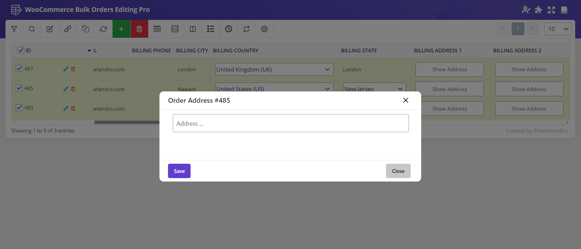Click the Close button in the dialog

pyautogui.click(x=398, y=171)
□ □ □ □
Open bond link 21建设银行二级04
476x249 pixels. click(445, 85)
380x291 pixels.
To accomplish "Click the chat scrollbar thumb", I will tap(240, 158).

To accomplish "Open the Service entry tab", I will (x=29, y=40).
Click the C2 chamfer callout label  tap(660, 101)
□ □ □ □
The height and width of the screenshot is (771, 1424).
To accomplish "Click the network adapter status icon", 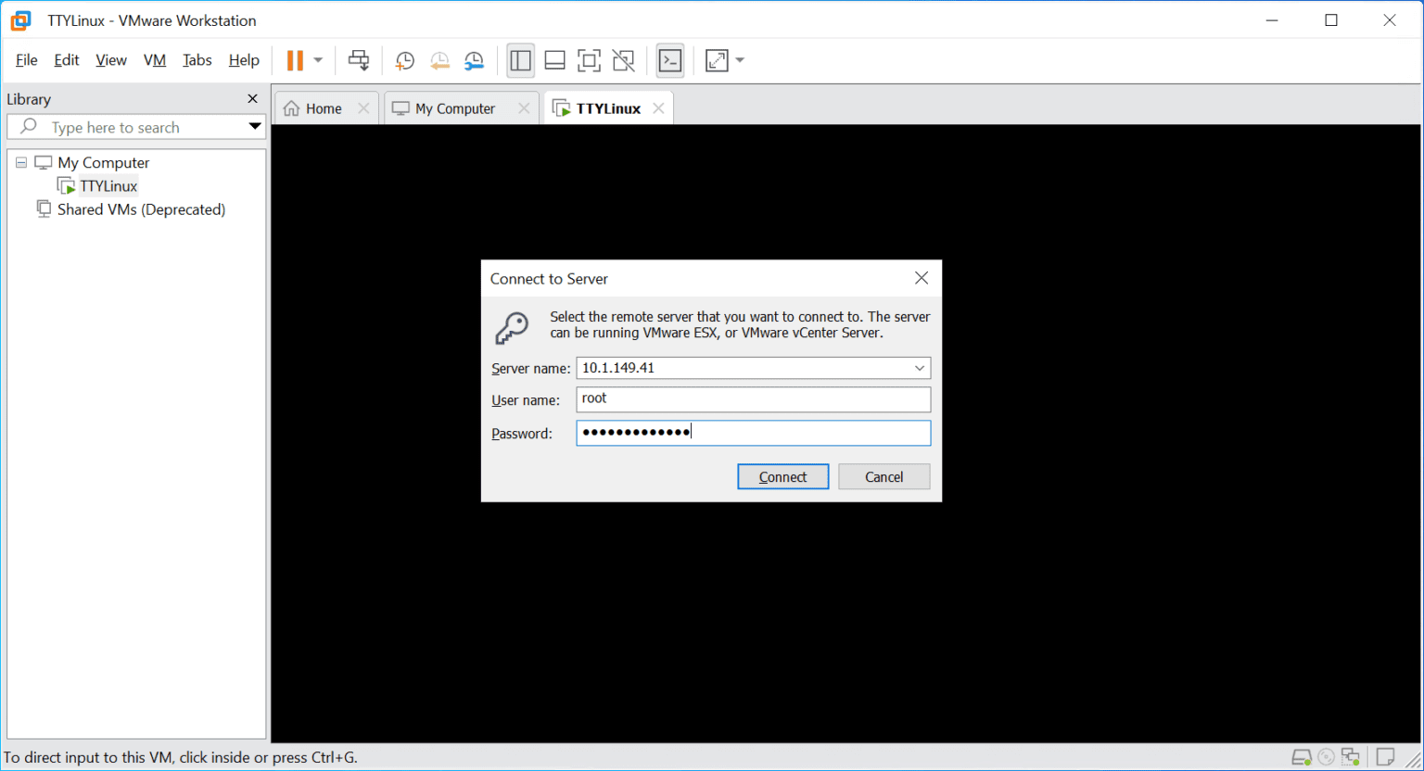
□ □ □ □
**What the task asks**
Within the material above, extract exactly the lines that start at the line containing "Open bond link 21建设银行二级04" and stop after the line containing "Click the C2", and only those.

**Expected output**
Open bond link 21建设银行二级04
476x249 pixels. click(445, 85)
380x291 pixels.
To accomplish "Click the chat scrollbar thumb", I will tap(240, 158).

To accomplish "Open the Service entry tab", I will (x=29, y=40).
Click the C2 chamfer callout label  tap(660, 101)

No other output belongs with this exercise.